Problem set:
**a)** Repeat the passage on neighbourhood environments and physical activity from "Measuring Canadian Perceptions" up to and including "A., & McCormack, G.R.".
**b)** Carry on the passage about neighbourhood environments and physical activity from its final sentence.

Measuring Canadian Perceptions of Neighbourhood Environments and Physical Activity

Updated: Jun 23, 2020

Results from “Test–retest Reliability and Construct Validity of an Online and Paper Administered Physical Activity Neighborhood Environment Scale (PANES)”.

Frehlich, L., Blackstaffe, A., & McCormack, G.R.

The neighbourhood built environment can be an important factor influencing people’s physical activity levels (1). Both objective and self-reported mechanisms have been used to measure the built environment. Google street view and neighbourhood audits are examples of objective measurements of neighbourhood environments. Self-reported measures involve asking residents about their perceptions of their neighbourhood (2). Self-reported measures of neighbourhood environment have even been associated with increased physical activity independent of objective measures (3). In other words, if you think that your neighbourhood is more walkable you may do more walking even if objectively the neighbourhood is not supportive for walking (3). Therefore, the development of tools to measure self-reported neighbourhood environments is of great interest to researchers. One common self-reported measure is the Physical Activity Neighborhood Environment Scale (PANES) (4).

Dataset excerpt:
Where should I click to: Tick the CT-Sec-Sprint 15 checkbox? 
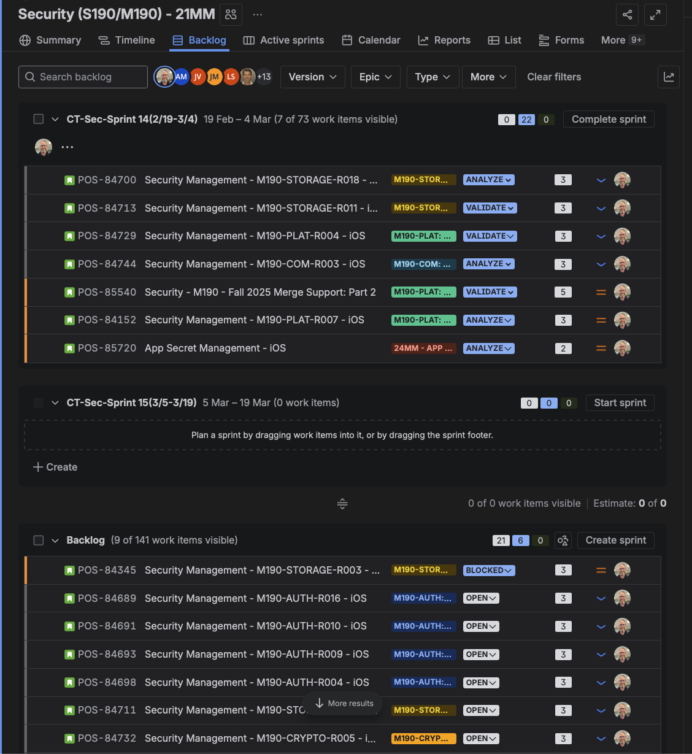coord(39,403)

Outputs:
**a)**
Measuring Canadian Perceptions of Neighbourhood Environments and Physical Activity

Updated: Jun 23, 2020

Results from “Test–retest Reliability and Construct Validity of an Online and Paper Administered Physical Activity Neighborhood Environment Scale (PANES)”.

Frehlich, L., Blackstaffe, A., & McCormack, G.R.

**b)**
The PANES asks questions about the neighbourhood environment such as the types of housing available, and access to sidewalks, transit stops and destinations (e.g., shop, stores, and recreation facilities). The PANES also asks questions related to crime rates and its affect on walking habits (4). This survey has been used internationally to compare the association between the neighbourhood built environment and physical activity in 11 different countries (Belgium, Brazil, Canada, Colombia, China, Japan, Lithuania, New Zealand, Norway, Sweden and the United States) (5). The aim of this study was to assess the reliability and validity of the PANES in a Canadian population. Two different sets of participants completed the PANES either online, or hard copy with paper and pencil. The PANES was then repeated amongst the same group of participants seven days later. The results from the two completions were assessed for similarity and the participant’s PANES score for their neighbourhood was compared to their neighbourhood’s Walk Score ®, an objective measure of neighbourhood walkability. The results showed that the PANES provides reliable estimates of neighbourhood built environment supportiveness for transportation physical activity and was associated with Walk Score ® among Canadian adults. The PANES is therefore a viable option for Canadian researchers investigating relationships between the built environment and physical activity.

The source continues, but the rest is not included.